/---

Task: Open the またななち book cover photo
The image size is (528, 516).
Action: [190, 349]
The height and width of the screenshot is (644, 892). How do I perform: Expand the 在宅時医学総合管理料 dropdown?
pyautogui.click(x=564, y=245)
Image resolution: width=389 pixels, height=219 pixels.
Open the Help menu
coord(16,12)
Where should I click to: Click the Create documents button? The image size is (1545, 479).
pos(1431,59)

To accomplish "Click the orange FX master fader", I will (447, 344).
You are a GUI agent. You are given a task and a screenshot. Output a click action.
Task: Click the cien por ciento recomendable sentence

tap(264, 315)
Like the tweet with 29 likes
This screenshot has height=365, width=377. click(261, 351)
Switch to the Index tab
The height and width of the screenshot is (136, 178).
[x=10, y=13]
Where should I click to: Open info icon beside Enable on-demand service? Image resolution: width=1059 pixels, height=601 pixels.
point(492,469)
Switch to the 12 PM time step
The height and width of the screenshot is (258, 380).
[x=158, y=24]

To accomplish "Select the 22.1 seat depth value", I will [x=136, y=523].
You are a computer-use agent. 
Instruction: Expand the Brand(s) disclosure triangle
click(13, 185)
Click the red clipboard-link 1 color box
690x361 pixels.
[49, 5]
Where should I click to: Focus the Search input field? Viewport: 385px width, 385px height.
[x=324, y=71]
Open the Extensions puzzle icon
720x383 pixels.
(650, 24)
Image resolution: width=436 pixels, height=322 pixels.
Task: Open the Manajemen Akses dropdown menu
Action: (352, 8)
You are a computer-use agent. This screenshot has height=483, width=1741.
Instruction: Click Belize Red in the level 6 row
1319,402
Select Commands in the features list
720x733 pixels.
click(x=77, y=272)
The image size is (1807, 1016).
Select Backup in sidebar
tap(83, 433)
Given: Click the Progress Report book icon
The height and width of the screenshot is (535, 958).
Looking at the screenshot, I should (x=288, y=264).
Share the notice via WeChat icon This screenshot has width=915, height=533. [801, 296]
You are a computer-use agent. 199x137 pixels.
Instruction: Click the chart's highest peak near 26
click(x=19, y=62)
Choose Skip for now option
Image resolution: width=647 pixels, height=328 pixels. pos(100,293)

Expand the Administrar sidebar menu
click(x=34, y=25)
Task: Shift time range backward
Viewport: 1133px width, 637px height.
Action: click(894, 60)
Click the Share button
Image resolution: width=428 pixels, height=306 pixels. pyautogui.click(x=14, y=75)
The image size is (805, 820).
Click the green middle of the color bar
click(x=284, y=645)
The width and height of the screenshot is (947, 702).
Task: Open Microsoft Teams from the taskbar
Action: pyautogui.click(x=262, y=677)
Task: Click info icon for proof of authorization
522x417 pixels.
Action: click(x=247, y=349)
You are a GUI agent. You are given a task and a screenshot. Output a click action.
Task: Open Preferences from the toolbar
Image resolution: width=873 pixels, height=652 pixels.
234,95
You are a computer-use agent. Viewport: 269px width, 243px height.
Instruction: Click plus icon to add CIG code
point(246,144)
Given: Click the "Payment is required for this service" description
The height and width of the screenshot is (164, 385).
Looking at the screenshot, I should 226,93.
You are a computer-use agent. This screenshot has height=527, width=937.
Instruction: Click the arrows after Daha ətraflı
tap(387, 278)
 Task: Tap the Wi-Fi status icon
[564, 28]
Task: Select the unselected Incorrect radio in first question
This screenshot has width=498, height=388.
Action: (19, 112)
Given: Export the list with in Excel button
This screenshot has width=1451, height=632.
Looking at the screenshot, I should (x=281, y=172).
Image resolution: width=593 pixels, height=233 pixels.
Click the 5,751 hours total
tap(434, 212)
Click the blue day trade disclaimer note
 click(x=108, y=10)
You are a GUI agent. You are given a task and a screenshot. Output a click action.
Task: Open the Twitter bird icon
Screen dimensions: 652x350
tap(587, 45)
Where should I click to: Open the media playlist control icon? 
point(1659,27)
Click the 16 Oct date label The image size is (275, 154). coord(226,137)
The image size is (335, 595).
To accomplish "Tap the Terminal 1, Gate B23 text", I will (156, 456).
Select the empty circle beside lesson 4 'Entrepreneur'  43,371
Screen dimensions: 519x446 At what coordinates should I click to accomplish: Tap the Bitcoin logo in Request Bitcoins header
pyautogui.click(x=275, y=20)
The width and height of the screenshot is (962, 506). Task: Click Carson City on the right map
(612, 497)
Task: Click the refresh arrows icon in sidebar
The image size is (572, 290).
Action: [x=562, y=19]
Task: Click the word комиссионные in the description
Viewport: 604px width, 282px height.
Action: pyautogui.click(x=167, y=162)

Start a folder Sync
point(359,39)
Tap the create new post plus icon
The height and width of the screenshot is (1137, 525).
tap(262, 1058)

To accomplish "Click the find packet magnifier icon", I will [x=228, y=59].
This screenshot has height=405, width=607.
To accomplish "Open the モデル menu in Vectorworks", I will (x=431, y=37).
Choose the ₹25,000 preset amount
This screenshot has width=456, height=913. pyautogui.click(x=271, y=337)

\---

Your task:
Keeping every word as it is, repeat all of the records.

Solution for this exercise:
Task: Open the またななち book cover photo
The image size is (528, 516).
Action: [190, 349]
The height and width of the screenshot is (644, 892). How do I perform: Expand the 在宅時医学総合管理料 dropdown?
pyautogui.click(x=564, y=245)
Image resolution: width=389 pixels, height=219 pixels.
Open the Help menu
coord(16,12)
Where should I click to: Click the Create documents button? The image size is (1545, 479).
pos(1431,59)

To accomplish "Click the orange FX master fader", I will (447, 344).
You are a GUI agent. You are given a task and a screenshot. Output a click action.
Task: Click the cien por ciento recomendable sentence

tap(264, 315)
Like the tweet with 29 likes
This screenshot has height=365, width=377. click(261, 351)
Switch to the Index tab
The height and width of the screenshot is (136, 178).
[x=10, y=13]
Where should I click to: Open info icon beside Enable on-demand service? Image resolution: width=1059 pixels, height=601 pixels.
point(492,469)
Switch to the 12 PM time step
The height and width of the screenshot is (258, 380).
[x=158, y=24]

To accomplish "Select the 22.1 seat depth value", I will [x=136, y=523].
You are a computer-use agent. 
Instruction: Expand the Brand(s) disclosure triangle
click(13, 185)
Click the red clipboard-link 1 color box
690x361 pixels.
[49, 5]
Where should I click to: Focus the Search input field? Viewport: 385px width, 385px height.
[x=324, y=71]
Open the Extensions puzzle icon
720x383 pixels.
(650, 24)
Image resolution: width=436 pixels, height=322 pixels.
Task: Open the Manajemen Akses dropdown menu
Action: (352, 8)
You are a computer-use agent. This screenshot has height=483, width=1741.
Instruction: Click Belize Red in the level 6 row
1319,402
Select Commands in the features list
720x733 pixels.
click(x=77, y=272)
The image size is (1807, 1016).
Select Backup in sidebar
tap(83, 433)
Given: Click the Progress Report book icon
The height and width of the screenshot is (535, 958).
Looking at the screenshot, I should (x=288, y=264).
Share the notice via WeChat icon This screenshot has width=915, height=533. [801, 296]
You are a computer-use agent. 199x137 pixels.
Instruction: Click the chart's highest peak near 26
click(x=19, y=62)
Choose Skip for now option
Image resolution: width=647 pixels, height=328 pixels. pos(100,293)

Expand the Administrar sidebar menu
click(x=34, y=25)
Task: Shift time range backward
Viewport: 1133px width, 637px height.
Action: click(894, 60)
Click the Share button
Image resolution: width=428 pixels, height=306 pixels. pyautogui.click(x=14, y=75)
The image size is (805, 820).
Click the green middle of the color bar
click(x=284, y=645)
The width and height of the screenshot is (947, 702).
Task: Open Microsoft Teams from the taskbar
Action: pyautogui.click(x=262, y=677)
Task: Click info icon for proof of authorization
522x417 pixels.
Action: click(x=247, y=349)
You are a GUI agent. You are given a task and a screenshot. Output a click action.
Task: Open Preferences from the toolbar
Image resolution: width=873 pixels, height=652 pixels.
234,95
You are a computer-use agent. Viewport: 269px width, 243px height.
Instruction: Click plus icon to add CIG code
point(246,144)
Given: Click the "Payment is required for this service" description
The height and width of the screenshot is (164, 385).
Looking at the screenshot, I should 226,93.
You are a computer-use agent. This screenshot has height=527, width=937.
Instruction: Click the arrows after Daha ətraflı
tap(387, 278)
 Task: Tap the Wi-Fi status icon
[564, 28]
Task: Select the unselected Incorrect radio in first question
This screenshot has width=498, height=388.
Action: (19, 112)
Given: Export the list with in Excel button
This screenshot has width=1451, height=632.
Looking at the screenshot, I should (x=281, y=172).
Image resolution: width=593 pixels, height=233 pixels.
Click the 5,751 hours total
tap(434, 212)
Click the blue day trade disclaimer note
 click(x=108, y=10)
You are a GUI agent. You are given a task and a screenshot. Output a click action.
Task: Open the Twitter bird icon
Screen dimensions: 652x350
tap(587, 45)
Where should I click to: Open the media playlist control icon? 
point(1659,27)
Click the 16 Oct date label The image size is (275, 154). coord(226,137)
The image size is (335, 595).
To accomplish "Tap the Terminal 1, Gate B23 text", I will (156, 456).
Select the empty circle beside lesson 4 'Entrepreneur'  43,371
Screen dimensions: 519x446 At what coordinates should I click to accomplish: Tap the Bitcoin logo in Request Bitcoins header
pyautogui.click(x=275, y=20)
The width and height of the screenshot is (962, 506). Task: Click Carson City on the right map
(612, 497)
Task: Click the refresh arrows icon in sidebar
The image size is (572, 290).
Action: [x=562, y=19]
Task: Click the word комиссионные in the description
Viewport: 604px width, 282px height.
Action: pyautogui.click(x=167, y=162)

Start a folder Sync
point(359,39)
Tap the create new post plus icon
The height and width of the screenshot is (1137, 525).
tap(262, 1058)

To accomplish "Click the find packet magnifier icon", I will [x=228, y=59].
This screenshot has height=405, width=607.
To accomplish "Open the モデル menu in Vectorworks", I will (x=431, y=37).
Choose the ₹25,000 preset amount
This screenshot has width=456, height=913. pyautogui.click(x=271, y=337)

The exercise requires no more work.